Problem to work on ::
Here is a block of entries. Write out its lines exactly, from the first through the one containing "The height and width of the screenshot is (691, 1568).".

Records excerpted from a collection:
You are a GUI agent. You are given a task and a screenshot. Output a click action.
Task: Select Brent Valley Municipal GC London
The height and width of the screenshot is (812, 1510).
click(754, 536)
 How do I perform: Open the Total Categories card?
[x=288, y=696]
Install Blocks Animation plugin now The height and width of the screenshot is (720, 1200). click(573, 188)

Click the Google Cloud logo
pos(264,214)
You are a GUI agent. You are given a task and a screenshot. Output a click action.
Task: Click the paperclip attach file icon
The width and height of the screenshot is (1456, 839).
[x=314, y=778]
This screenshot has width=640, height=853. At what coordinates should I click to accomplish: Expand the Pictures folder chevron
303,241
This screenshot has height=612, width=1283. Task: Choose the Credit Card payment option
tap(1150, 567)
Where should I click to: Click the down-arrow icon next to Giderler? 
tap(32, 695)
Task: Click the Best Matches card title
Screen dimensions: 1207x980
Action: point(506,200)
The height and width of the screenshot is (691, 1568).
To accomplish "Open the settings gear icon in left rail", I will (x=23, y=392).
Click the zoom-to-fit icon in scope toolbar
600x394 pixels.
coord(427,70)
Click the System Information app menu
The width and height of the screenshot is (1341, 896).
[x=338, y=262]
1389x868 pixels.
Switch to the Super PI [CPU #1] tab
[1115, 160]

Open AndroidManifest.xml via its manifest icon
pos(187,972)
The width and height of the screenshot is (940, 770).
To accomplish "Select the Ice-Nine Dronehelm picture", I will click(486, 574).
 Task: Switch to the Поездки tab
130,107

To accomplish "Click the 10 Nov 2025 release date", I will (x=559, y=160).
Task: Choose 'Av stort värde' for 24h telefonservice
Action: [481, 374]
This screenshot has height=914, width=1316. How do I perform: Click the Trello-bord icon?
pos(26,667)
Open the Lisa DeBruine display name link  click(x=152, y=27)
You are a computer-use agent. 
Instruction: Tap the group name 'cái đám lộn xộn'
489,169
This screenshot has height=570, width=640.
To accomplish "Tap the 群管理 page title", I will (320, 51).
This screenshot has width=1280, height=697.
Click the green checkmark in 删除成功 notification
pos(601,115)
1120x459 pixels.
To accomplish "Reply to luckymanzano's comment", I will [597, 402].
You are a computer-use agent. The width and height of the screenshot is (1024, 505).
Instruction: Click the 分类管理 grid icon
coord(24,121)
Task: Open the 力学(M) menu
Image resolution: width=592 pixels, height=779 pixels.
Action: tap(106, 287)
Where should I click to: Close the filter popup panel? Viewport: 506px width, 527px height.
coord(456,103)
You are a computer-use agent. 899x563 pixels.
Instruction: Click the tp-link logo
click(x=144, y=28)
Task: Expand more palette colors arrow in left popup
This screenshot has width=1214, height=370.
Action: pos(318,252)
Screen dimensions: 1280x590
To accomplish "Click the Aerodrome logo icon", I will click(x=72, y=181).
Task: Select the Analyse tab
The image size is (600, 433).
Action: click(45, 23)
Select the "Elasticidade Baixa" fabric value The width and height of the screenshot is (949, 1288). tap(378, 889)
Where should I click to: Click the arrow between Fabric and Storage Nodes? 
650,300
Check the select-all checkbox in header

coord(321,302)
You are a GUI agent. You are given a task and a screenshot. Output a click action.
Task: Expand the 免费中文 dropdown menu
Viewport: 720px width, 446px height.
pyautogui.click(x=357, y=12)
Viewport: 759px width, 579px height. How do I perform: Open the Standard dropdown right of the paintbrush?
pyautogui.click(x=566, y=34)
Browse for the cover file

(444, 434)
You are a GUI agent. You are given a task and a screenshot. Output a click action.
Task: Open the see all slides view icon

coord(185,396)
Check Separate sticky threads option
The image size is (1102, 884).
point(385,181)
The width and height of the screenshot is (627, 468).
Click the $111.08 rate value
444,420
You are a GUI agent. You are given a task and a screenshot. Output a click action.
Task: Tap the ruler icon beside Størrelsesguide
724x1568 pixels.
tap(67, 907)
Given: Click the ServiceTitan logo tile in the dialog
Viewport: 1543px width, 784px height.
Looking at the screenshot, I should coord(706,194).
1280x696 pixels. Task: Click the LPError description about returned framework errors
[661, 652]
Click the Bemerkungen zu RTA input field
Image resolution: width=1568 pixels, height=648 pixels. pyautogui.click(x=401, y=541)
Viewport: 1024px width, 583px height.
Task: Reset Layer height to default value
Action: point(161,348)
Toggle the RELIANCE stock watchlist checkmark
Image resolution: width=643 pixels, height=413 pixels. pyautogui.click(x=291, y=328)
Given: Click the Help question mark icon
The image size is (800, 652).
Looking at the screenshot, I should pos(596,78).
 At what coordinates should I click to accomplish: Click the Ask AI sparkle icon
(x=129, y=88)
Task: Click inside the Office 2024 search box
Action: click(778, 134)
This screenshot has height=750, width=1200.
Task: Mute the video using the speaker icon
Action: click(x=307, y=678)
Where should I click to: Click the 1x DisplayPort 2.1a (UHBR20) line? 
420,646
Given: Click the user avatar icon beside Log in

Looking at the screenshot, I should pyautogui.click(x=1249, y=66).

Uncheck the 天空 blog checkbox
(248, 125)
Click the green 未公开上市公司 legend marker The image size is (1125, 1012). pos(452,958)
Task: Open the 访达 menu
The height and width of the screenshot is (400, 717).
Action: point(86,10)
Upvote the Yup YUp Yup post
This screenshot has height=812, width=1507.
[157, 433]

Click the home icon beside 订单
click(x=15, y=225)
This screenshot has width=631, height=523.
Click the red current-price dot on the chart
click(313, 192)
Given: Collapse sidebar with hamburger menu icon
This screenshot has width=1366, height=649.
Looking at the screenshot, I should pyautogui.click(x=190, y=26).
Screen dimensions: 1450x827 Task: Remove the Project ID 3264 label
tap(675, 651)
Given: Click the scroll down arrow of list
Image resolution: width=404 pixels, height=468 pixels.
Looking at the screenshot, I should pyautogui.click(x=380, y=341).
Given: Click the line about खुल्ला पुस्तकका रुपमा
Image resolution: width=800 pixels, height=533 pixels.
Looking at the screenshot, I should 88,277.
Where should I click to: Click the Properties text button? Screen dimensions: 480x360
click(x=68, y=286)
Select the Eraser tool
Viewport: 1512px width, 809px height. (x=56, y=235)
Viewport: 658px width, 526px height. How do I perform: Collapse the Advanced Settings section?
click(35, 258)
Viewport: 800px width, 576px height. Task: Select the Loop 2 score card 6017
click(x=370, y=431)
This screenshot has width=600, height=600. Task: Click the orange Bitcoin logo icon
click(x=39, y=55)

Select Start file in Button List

Written response ::
You are a GUI agent. You are given a task and a screenshot. Output a click action.
Task: Select Brent Valley Municipal GC London
The height and width of the screenshot is (812, 1510).
click(754, 536)
 How do I perform: Open the Total Categories card?
[x=288, y=696]
Install Blocks Animation plugin now The height and width of the screenshot is (720, 1200). click(573, 188)

Click the Google Cloud logo
pos(264,214)
You are a GUI agent. You are given a task and a screenshot. Output a click action.
Task: Click the paperclip attach file icon
The width and height of the screenshot is (1456, 839).
[x=314, y=778]
This screenshot has width=640, height=853. At what coordinates should I click to accomplish: Expand the Pictures folder chevron
303,241
This screenshot has height=612, width=1283. Task: Choose the Credit Card payment option
tap(1150, 567)
Where should I click to: Click the down-arrow icon next to Giderler? 
tap(32, 695)
Task: Click the Best Matches card title
Screen dimensions: 1207x980
Action: point(506,200)
The height and width of the screenshot is (691, 1568).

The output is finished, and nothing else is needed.